Perhaps, atoms attract one another gravitationally at a rate of one over their distance cubed instead of squared — our current instruments have no way of telling. Novel hidden aspects of reality might be accessible if only we could measure such minute gravitational forces.
A perpetual force of mystery
Gravity perplexes scientists in other ways, too. The Standard Model of particle physics, which describes the actions of almost all known particles and forces, leaves out gravity. While light is carried by a particle called a photon, physicists have no idea if there is an equivalent particle for gravity, which would be called a graviton.
Bringing gravity together in a theoretical framework with quantum mechanics, the other major discovery of the 20th-century physics community, remains an unfinished task.

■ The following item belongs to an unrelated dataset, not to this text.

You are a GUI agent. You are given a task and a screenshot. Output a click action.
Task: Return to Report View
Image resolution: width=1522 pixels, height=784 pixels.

Such a theory of everything, as it’s known, might never be realized.
But gravity has still been used to uncover monumental findings. In the 1960s and 70s, astronomers Vera Rubin and Kent Ford showed that stars at the edges of galaxies were orbiting faster than should be possible. It was almost as if some unseen mass was tugging on them gravitationally, bringing to light a material that we now call dark matter.
In recent years, scientists have also managed to capture another consequence of Einstein’s relativity — gravitational waves emitted when massive objects like neutron stars and black holes rotate around one another. Since 2017, the Laser Interferometer Gravitational-Wave Observatory (LIGO) has opened up a new window to the universe by detecting the exceedingly faint signal of such events.